After my last post and that title I’m afraid people might start to think I’m a Scrooge. Not at all. I do like Christmas and Christmas books. However, this time of year the book blog world is full of Christmas books so I decided to highlight some of the non-Christmas books we’ve been enjoying.
After reading Blue Chameleon by Emily Gravett I decided to seek out some other books by the same author. I picked this one at random, and boy, did I choose wisely. I loved this book. Sunny is a meerkat living in the dessert where it is too hot, too dry and and sometimes there is just too much family closeness. So he packs his bag and goes off to visit his various mongoose relatives. Told through lift-the-flap postcards, the story is both funny and full of fascinating facts about mongooses. I think this book is a perfect example of why I love to read. If someone asked me if I wanted to learn more about the different variety of mongooses living in Africa, I’d likely say no thanks. But reading the story in this way was not only interesting but made me think I might want to learn more about mongooses and meerkats (and whether they have any other “relatives”).
This new book by Doreen Cronin (Click, Clack, Moo) is quite funny. It’s a clever maintenance manual for Moms. I laughed quite a lot when reading it, mostly at myself. I’m pretty sure my younger two kids didn’t get the humor but later I discovered that John had read it on his own. The three of them apparently have a couple of jokes now from it and have formed a “Kid’s club” with secret passwords. The jokes may be on me but it does a mother’s heart good to see siblings having fun together (even if it is at my expense). I think this one is probably enjoyed best by an older child reading it alone and giggling privately over the jokes and accompanying illustrations by Laura Cornell. It’s not as easy to do as a read-aloud.

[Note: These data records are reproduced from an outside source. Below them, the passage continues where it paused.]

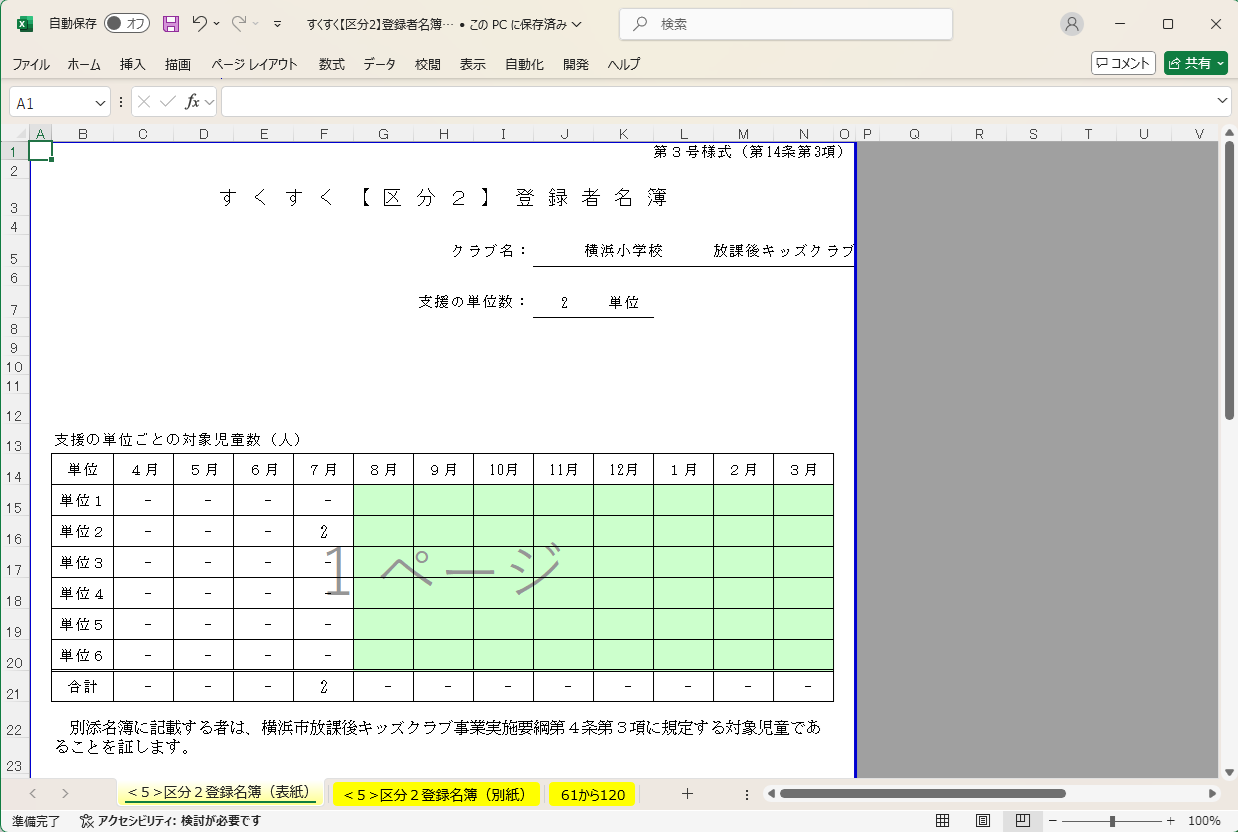Switch to Normal view in status bar
Screen dimensions: 1238x832
click(x=942, y=821)
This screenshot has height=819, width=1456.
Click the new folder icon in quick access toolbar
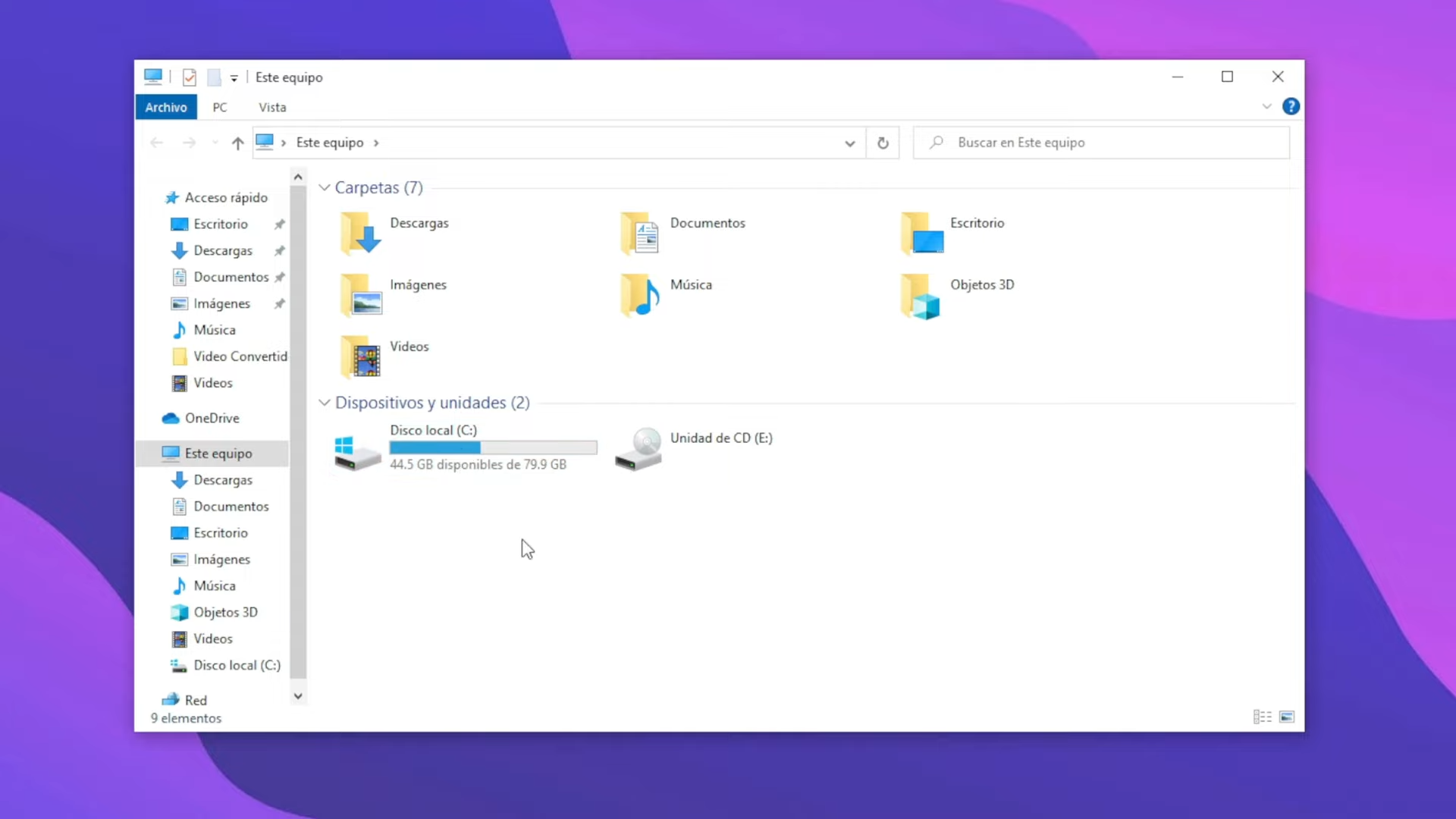(x=215, y=76)
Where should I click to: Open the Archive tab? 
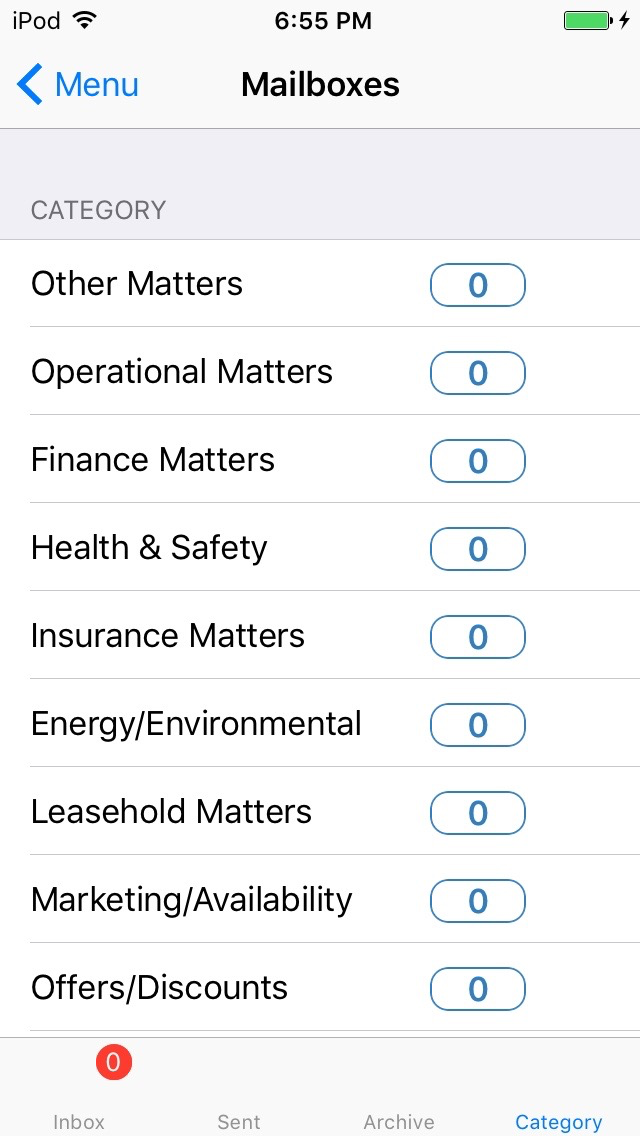click(399, 1100)
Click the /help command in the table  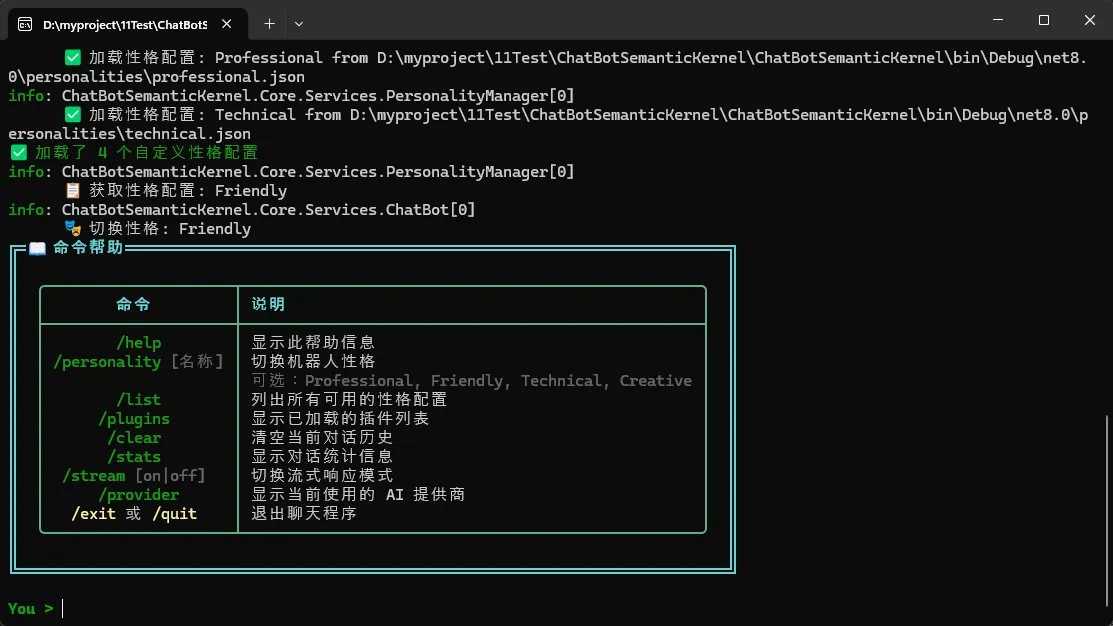point(138,343)
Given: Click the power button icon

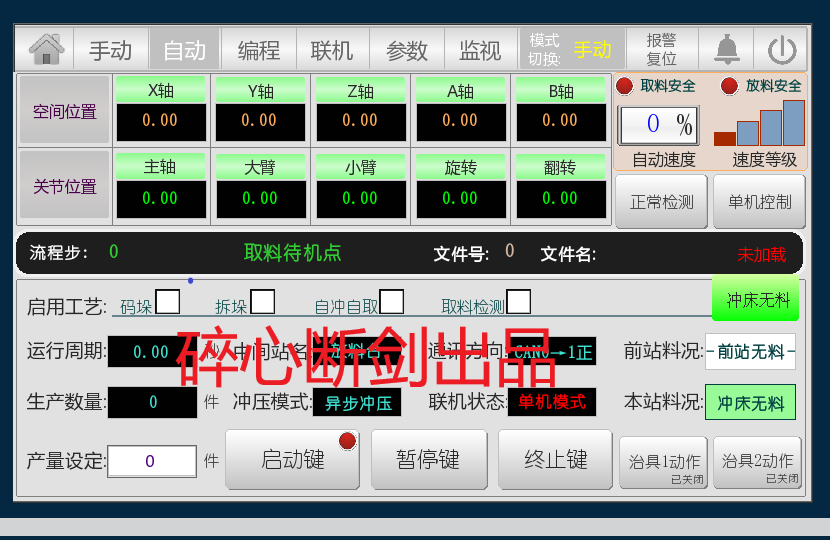Looking at the screenshot, I should pos(781,50).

This is the third book we’ve read about Max and his brothers. What they all have in common is a celebration of the imagination. I’ve liked all three but I really loved this one the most. Max and his brothers build a castle out of alphabet blocks. They experience some dangerous situations but they play with the words to save themselves. They turn an adder into a ladder to climb out of the dungeon then turn the tapestries into pastries to celebrate. Like all good books, this is one that improves with each reading. A fantastic read for anyone who loves words and playing with them. This book was published too late to be a nominee for the 2011 Cybils but it will be on my list to nominate for 2012.